Exercise directions:
Could you please retype exactly the lines from the start of the records below through the line that contains "Given: Click the Magenta quantity input field", both included, and leave out the pictures?

Screenshot grounding data
+-------+
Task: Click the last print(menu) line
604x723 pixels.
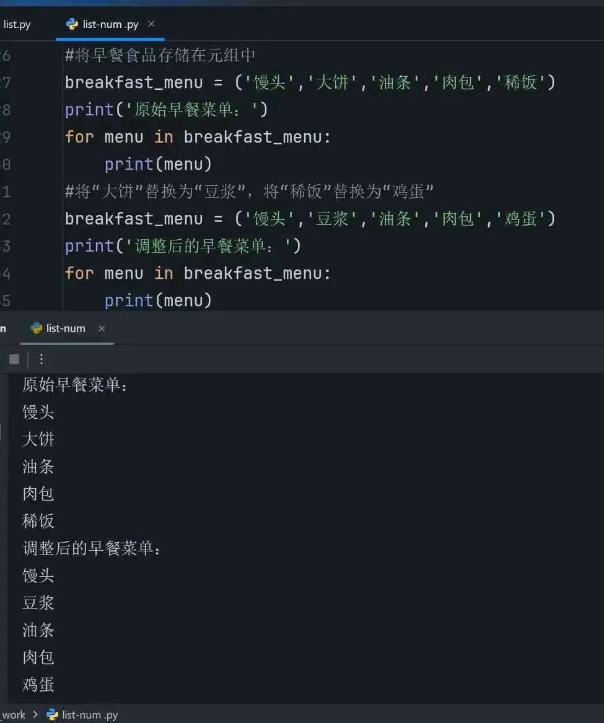Action: 158,300
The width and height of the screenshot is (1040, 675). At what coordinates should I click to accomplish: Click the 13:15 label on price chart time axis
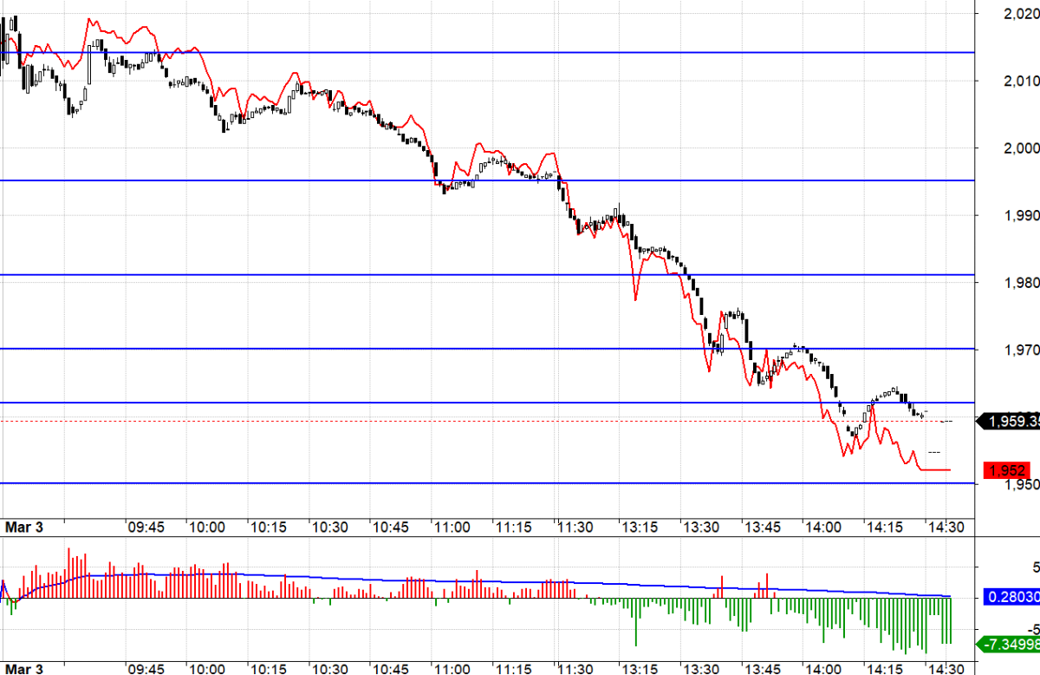point(637,527)
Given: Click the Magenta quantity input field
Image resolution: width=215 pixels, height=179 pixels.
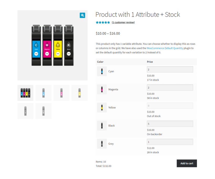Looking at the screenshot, I should (x=170, y=87).
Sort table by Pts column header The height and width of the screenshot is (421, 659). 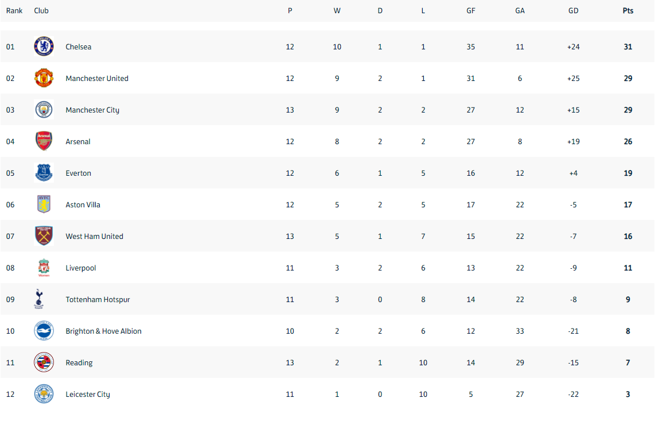(x=627, y=10)
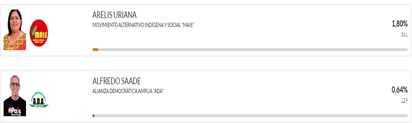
+-------+
Response to this exercise:
Task: Click the last print(menu) line
604x723 pixels.
Action: 158,300
The width and height of the screenshot is (1040, 675). At what coordinates should I click to accomplish: Click the 13:15 label on price chart time axis
point(637,527)
Given: Click the Magenta quantity input field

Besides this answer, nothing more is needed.